Stored data entries
=-=-=
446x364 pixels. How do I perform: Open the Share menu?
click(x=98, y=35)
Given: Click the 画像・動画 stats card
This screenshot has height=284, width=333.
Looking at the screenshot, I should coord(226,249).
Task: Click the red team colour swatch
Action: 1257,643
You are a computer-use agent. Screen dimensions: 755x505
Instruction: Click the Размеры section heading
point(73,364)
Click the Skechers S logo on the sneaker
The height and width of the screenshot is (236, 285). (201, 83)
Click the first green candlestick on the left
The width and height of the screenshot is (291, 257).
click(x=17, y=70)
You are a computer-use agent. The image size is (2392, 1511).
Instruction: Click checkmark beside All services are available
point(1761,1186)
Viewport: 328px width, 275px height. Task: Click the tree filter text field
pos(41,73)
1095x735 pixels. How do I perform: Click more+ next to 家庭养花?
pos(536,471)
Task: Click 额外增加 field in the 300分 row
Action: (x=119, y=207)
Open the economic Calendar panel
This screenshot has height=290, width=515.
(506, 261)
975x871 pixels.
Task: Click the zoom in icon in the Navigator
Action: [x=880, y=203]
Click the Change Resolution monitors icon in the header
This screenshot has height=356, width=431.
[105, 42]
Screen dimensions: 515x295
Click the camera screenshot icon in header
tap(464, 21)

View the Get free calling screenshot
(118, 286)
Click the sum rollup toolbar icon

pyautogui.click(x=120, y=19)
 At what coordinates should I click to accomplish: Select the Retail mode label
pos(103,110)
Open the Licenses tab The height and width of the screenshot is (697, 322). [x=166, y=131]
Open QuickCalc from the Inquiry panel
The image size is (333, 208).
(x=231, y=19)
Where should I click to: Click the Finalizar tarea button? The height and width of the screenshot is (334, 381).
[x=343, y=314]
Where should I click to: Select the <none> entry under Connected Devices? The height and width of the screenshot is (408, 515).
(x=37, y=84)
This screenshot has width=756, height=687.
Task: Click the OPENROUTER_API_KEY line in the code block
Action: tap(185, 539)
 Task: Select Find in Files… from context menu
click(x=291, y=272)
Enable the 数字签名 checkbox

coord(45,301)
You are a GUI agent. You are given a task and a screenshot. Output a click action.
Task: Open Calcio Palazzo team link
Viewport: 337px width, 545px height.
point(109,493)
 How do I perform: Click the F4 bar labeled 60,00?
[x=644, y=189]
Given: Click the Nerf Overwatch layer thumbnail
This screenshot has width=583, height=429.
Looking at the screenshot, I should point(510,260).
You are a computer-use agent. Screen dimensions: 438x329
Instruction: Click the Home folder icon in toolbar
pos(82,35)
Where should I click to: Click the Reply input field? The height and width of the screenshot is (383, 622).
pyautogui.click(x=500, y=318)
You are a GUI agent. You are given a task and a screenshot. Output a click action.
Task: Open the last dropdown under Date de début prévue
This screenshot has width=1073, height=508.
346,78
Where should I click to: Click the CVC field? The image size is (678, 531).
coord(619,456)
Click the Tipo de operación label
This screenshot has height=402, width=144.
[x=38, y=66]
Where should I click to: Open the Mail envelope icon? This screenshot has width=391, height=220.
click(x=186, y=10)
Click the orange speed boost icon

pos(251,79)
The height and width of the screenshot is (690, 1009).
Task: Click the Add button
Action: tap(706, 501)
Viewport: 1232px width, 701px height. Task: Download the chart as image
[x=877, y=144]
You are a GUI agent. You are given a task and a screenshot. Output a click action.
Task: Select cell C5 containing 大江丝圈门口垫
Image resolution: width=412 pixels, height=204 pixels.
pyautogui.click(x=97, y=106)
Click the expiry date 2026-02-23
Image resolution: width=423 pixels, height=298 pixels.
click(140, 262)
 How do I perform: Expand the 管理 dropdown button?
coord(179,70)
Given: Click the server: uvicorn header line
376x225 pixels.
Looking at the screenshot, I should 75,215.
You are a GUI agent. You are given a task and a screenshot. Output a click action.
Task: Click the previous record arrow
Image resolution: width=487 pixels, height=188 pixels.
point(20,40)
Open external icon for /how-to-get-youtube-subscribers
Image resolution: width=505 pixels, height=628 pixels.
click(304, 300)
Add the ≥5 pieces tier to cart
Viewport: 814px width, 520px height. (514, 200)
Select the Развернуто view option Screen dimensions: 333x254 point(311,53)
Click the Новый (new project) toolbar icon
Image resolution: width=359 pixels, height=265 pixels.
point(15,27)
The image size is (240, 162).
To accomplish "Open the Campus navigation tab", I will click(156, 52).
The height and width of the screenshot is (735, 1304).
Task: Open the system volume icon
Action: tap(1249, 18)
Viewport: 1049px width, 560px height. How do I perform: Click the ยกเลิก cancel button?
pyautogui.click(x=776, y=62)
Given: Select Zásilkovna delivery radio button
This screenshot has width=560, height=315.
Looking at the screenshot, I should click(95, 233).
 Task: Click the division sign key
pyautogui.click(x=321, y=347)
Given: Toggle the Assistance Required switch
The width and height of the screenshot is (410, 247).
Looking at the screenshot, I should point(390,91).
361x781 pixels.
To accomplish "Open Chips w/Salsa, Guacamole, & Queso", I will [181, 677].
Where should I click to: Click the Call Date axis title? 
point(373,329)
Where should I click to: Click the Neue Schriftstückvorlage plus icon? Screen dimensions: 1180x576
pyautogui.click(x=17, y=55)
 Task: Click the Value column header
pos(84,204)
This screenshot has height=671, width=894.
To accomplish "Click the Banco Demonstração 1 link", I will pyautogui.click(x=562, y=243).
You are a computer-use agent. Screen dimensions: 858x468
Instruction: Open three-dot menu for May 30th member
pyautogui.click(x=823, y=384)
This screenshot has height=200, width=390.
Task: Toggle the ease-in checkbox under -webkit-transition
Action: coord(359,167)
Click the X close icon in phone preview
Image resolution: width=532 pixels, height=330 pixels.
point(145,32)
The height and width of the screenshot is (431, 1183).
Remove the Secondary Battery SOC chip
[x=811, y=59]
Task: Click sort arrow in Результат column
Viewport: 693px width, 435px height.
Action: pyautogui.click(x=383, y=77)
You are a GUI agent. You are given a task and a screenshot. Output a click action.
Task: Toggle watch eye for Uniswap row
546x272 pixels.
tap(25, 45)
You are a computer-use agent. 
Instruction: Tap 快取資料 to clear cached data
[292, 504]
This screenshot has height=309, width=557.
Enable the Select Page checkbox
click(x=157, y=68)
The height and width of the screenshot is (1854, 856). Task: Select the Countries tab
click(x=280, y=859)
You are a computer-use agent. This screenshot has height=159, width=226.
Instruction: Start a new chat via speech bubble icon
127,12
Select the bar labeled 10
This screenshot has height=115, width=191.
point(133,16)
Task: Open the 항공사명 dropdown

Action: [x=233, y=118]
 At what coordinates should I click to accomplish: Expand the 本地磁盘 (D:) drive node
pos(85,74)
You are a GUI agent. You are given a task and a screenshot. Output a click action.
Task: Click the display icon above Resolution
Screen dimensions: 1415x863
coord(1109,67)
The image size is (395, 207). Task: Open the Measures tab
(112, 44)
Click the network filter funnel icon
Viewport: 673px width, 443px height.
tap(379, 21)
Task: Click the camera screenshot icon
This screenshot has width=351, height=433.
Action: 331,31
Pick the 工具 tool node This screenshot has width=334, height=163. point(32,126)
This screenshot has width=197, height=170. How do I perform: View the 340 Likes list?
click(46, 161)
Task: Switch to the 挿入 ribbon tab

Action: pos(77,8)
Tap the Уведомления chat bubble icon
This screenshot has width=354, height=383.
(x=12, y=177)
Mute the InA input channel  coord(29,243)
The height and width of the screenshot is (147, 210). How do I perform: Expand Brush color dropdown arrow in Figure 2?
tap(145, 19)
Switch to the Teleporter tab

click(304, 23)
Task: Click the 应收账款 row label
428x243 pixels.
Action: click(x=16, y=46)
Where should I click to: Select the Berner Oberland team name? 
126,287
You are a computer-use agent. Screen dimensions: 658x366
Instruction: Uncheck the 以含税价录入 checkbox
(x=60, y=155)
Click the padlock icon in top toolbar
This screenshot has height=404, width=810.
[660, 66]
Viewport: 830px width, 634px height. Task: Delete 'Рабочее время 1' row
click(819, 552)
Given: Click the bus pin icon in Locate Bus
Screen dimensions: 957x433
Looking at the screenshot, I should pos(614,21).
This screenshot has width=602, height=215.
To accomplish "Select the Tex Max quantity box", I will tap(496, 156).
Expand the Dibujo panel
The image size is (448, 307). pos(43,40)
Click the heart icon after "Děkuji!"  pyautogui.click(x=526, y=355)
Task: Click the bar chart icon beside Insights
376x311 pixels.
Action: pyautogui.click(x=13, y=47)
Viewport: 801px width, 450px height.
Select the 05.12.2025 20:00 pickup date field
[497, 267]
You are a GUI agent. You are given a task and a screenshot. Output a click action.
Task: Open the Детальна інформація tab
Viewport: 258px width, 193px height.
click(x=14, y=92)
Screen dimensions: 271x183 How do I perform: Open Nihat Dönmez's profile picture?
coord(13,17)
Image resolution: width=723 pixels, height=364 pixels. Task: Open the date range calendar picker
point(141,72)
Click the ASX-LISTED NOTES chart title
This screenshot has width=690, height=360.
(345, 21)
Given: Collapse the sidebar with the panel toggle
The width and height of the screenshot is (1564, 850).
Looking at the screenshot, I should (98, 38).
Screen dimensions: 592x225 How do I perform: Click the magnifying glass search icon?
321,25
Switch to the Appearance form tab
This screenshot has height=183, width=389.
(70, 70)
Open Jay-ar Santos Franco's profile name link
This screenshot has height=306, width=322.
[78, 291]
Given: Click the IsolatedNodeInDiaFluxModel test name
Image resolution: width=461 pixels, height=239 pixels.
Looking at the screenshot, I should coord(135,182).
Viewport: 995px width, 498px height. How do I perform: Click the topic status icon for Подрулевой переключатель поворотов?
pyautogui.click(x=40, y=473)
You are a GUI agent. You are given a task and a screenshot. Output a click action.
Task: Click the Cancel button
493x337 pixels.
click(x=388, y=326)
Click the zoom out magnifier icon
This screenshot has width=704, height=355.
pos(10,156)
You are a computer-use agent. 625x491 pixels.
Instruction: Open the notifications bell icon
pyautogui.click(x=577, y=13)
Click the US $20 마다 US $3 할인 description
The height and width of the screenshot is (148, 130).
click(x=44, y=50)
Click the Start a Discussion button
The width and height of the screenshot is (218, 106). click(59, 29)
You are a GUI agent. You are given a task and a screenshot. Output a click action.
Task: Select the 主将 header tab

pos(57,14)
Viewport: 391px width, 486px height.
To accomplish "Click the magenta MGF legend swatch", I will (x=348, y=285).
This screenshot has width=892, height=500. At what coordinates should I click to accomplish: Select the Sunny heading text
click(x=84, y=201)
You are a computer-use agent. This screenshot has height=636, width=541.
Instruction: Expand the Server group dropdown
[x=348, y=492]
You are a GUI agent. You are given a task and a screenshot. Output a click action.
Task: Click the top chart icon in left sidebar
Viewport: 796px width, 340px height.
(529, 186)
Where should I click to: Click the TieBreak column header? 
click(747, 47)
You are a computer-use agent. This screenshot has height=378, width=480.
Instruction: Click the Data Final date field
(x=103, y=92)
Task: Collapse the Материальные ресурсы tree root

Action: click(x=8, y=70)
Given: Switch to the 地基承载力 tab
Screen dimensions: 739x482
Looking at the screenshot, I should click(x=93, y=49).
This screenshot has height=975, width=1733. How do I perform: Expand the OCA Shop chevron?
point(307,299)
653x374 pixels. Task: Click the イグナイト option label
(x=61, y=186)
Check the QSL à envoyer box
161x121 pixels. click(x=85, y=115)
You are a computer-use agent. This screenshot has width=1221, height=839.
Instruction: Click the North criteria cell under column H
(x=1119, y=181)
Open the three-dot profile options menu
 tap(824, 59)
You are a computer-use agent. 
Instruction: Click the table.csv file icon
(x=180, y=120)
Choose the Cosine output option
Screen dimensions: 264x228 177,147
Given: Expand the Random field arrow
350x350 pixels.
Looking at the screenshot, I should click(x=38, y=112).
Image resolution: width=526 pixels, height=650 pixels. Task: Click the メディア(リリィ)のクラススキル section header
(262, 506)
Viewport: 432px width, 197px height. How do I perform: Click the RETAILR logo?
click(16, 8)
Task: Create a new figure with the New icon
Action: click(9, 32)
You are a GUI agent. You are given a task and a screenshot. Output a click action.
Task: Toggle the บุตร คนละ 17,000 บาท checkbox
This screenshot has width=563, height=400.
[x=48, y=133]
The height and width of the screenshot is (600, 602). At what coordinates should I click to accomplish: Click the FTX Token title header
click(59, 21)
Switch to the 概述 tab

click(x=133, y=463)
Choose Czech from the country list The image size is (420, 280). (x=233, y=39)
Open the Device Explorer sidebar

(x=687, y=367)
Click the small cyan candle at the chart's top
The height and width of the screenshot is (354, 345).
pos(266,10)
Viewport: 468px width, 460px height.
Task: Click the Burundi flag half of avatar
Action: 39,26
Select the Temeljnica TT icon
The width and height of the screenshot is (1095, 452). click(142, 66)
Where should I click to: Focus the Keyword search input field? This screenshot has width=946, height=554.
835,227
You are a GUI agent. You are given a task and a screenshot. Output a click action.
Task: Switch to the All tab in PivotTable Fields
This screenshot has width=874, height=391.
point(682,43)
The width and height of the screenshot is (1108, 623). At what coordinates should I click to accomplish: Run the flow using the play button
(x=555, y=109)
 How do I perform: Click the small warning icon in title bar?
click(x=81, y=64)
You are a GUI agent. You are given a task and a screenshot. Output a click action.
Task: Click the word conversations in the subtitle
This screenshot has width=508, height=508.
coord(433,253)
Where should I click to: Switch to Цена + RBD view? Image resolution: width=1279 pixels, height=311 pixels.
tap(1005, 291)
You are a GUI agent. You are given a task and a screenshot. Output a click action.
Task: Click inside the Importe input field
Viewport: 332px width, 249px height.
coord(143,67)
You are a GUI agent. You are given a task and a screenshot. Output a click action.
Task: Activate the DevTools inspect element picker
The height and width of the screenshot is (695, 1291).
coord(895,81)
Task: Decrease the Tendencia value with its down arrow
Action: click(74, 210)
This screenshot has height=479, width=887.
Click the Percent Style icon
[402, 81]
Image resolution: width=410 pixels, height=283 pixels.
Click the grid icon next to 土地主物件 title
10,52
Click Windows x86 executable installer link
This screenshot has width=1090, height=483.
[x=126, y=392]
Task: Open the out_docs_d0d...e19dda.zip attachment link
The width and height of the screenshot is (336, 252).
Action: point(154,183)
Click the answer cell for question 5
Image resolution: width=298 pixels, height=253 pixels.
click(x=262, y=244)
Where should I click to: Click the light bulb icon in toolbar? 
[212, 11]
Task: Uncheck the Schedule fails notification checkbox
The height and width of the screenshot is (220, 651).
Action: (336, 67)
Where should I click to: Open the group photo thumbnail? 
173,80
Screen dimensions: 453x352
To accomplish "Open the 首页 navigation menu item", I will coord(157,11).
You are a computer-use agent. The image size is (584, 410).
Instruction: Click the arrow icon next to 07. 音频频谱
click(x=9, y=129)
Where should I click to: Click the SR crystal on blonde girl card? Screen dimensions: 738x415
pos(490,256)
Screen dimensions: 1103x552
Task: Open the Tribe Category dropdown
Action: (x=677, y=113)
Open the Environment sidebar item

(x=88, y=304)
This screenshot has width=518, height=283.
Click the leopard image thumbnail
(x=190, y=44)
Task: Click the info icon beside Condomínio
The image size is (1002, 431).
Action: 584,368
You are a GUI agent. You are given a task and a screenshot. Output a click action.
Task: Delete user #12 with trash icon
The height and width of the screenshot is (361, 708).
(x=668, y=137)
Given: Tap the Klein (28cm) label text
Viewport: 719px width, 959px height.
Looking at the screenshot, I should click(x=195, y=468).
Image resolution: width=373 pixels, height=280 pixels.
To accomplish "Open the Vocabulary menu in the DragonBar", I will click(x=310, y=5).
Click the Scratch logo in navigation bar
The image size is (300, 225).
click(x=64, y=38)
=-=-=
▸ WHAT TO PRODUCE
Please transcribe the data exactly from its first line. End with the line that contains "You are a computer-use agent. The image size is (2392, 1511).".

▸ RESULT
446x364 pixels. How do I perform: Open the Share menu?
click(x=98, y=35)
Given: Click the 画像・動画 stats card
This screenshot has height=284, width=333.
Looking at the screenshot, I should coord(226,249).
Task: Click the red team colour swatch
Action: 1257,643
You are a computer-use agent. Screen dimensions: 755x505
Instruction: Click the Размеры section heading
point(73,364)
Click the Skechers S logo on the sneaker
The height and width of the screenshot is (236, 285). (201, 83)
Click the first green candlestick on the left
The width and height of the screenshot is (291, 257).
click(x=17, y=70)
You are a computer-use agent. The image size is (2392, 1511).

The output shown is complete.